Autant de barrières qui encouragent les transferts informels. La France par exemple, où les coûts pratiqués sont prohibitifs, a le plus grand marché informel de transferts de fonds en Europe.

Quelles solutions préconisez-vous ?

Nous proposons, à travers notre site et l’application mobile qui se veulent beaucoup plus « user friendly » (pensé pour l’utilisateur, ndlr), d’envoyer instantanément le montant souhaité, quel que soit l’endroit où l’expéditeur et le destinataire se trouvent. Nous avons aujourd’hui 50 pays d’envois (Europe occidentale, Amériques, Australie…) et 125 pays de réception, dont l’essentiel des pays du pourtour méditerranéen et deux tiers des pays d’Afrique subsaharienne, où nos utilisateurs peuvent expédier s’ils le souhaitent des montants inférieurs à un euro !

Mieux, grâce au mobile money, nous pouvons atteindre les destinataires même les plus éloignés des grands centres urbains. L’utilisateur de notre plateforme peut envoyer les fonds à sa mère directement, plutôt qu’au cousin en ville qui reçoit l’argent et doit ensuite le transporter. Ils peuvent être expédiés directement au compte mobile money de l’université, de l’école ou de l’hôpital pour régler des factures.

Nous avons des accords avec les principaux services de mobile money actif sur le continent (M-Pesa, EcoCash, MTN Mobile Money, Tigo…). Nous occupons le premier rang mondial en matière d’envoi d’argent sur mobile.

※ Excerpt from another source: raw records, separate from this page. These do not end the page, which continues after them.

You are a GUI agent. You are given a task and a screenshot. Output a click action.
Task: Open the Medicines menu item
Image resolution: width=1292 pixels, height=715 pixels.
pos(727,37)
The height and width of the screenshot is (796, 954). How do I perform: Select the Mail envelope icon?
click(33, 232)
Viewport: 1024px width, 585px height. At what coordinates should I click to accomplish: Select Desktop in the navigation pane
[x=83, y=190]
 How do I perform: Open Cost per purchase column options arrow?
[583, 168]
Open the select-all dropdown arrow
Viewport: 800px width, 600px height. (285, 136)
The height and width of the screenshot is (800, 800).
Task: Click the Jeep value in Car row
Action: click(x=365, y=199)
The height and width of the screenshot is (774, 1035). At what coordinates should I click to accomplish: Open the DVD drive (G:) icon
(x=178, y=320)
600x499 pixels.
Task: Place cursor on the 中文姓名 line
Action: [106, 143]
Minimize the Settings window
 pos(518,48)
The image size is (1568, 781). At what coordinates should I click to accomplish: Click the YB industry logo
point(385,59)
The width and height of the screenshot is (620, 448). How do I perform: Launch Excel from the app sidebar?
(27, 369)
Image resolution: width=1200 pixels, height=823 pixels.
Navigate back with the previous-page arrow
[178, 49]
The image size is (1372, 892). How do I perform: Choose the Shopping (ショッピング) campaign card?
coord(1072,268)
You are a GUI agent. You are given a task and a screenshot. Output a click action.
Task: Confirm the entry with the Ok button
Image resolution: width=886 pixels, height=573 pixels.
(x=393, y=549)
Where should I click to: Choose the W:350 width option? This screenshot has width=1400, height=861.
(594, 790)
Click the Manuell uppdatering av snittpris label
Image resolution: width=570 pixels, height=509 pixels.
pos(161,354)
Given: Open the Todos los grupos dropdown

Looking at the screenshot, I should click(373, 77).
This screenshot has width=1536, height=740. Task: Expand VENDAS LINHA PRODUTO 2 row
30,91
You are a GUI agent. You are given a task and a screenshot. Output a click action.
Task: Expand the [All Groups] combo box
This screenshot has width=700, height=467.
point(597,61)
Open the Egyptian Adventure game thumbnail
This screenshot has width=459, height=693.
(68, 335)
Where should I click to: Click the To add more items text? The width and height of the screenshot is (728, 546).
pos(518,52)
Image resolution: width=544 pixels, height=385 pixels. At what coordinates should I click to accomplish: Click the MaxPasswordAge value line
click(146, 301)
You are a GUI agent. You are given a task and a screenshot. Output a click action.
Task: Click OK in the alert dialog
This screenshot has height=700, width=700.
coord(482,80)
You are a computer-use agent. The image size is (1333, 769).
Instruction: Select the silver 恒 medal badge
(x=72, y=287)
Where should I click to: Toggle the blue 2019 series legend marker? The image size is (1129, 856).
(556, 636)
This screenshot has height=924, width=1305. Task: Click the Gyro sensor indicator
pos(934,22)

Vous avez travaillé pour l’ONU dans les années 2000, notamment en tant qu’expert dans la lutte contre le financement du terrorisme et les flux financiers illicites. Qu’est-ce qui vous a amené vers l’entreprise ?

Je travaillais en tant que chercheur à l’université d’Essex au Royaume-Uni sur les transferts internationaux avant de rejoindre l’ONU. J’étais donc déjà intéressé par ce créneau. Quand l’ONU s’est penchée sur les transferts internationaux, à la suite des attaques du 11 septembre 2001, j’ai été contacté et j’ai rejoint l’organisation en raison de mon expertise en la matière.

Et surtout, en tant qu’émigré j’avais déjà été confronté aux problèmes liés aux transferts de fonds vers mon pays d’origine. J’avais une expérience de première main du coût pour les usagers et des difficultés. À l’ONU, je me suis rendu compte des challenges que les compagnies avaient à respecter les nouvelles règles, plus strictes, anti-blanchiment d’argent.

Revenons justement sur la question de la traçabilité des fonds. Pour des envois classiques, dans un bureau de vente, on présente des documents d’identité. Comment assurez-vous que votre plateforme lutte contre les transferts illégaux et le blanchiment d’argent ?

Une des choses dont je me suis rendu compte à l’ONU est que le plus grand problème, en matière de lutte contre les flux financiers illégaux, c’est le cash, les espèces. Il n’y a pas de suivi, pas de traces. Personne ne sait d’où cet argent vient.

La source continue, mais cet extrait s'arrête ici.